▶ List of tasks
- a) Do these statements agree with the race report below? (i) The runner reached Footbridge at mile 46 around 9:00 pm. (ii) The runner carried the wet socks onward from Bear Camp. (iii) Kyle Amos is from Georgia. Answer yes or no for each and quote the words that decide it.
- b) In the race report below, at which aid station did the runner stop for preventative maintenance on the feet?

A quick change of socks at Dry Fork, grabed my iPod (which I was reserving for emergency use) and I blasted the next 7.5 miles out to the Cow Camp aid station over muddy, rutted jeep trails with lots of stream crossings. I stopped at Cow Camp to do some preventative maintenance on the feet which had been wet for most of the day and were beginning to prune. I passed a few folks on the next section heading to Bear Camp and the really wild side of the course heading toward Footbridge. Here I met up again with a guy I had spent much of the early miles with, John Teeples of Georgia, who was running well with Kyle Amos from Kansas. We had a blast running together and talking about everything from race directing to raising kids. We ended up running together all through the night and most of Saturday.

The time went by quickly with the sun lingering just long enough to give us good light as we got down a very steep and rocky section to Footbridge at mi 46 around 9:00 pm. A quick out and back section brought us back to Footbridge and then we hit the 50 mile point around 10.5 hrs. We turned on the lights and made our way through the short solstice night running all the flats and downhills and walking the uphills at a good pace. There were a lot of tricky technical downhill sections but our lighting was good and all 3 of us were comfortable running at night. Kyle really kep the pace up here and John and I just let it flow as we passed a lot of folks who slowed down as the settled into the night.

The climb up to Bear Camp was tough but we did well for "flat landers" even passing a couple guys from Colorado here. At Bear Camp I changed socks again and rather than carry my wet ones with me, threw them on the fire there. They had served me well on many training runs and at Quicksilver 50 and this seemed like the most honorable burial I could give them.

▶ Information supplied
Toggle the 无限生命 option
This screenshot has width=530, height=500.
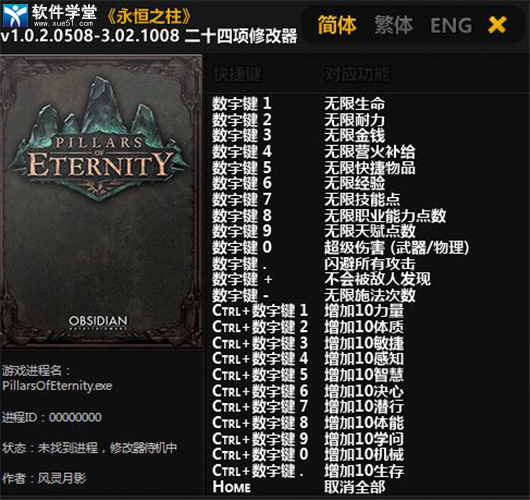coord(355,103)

==

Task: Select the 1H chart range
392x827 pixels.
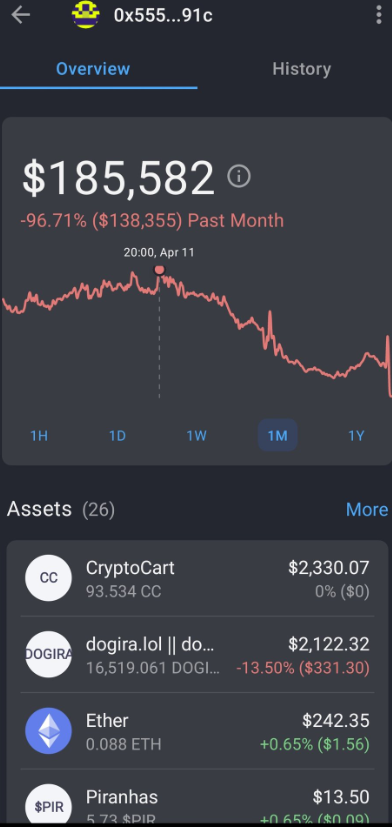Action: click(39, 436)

▶ Solution set
- a)
(i) Yes: "to Footbridge at mi 46 around 9:00 pm"
(ii) No: "rather than carry my wet ones with me, threw them on the fire there"
(iii) No: "John Teeples of Georgia, who was running well with Kyle Amos from Kansas"

- b) The Cow Camp aid station.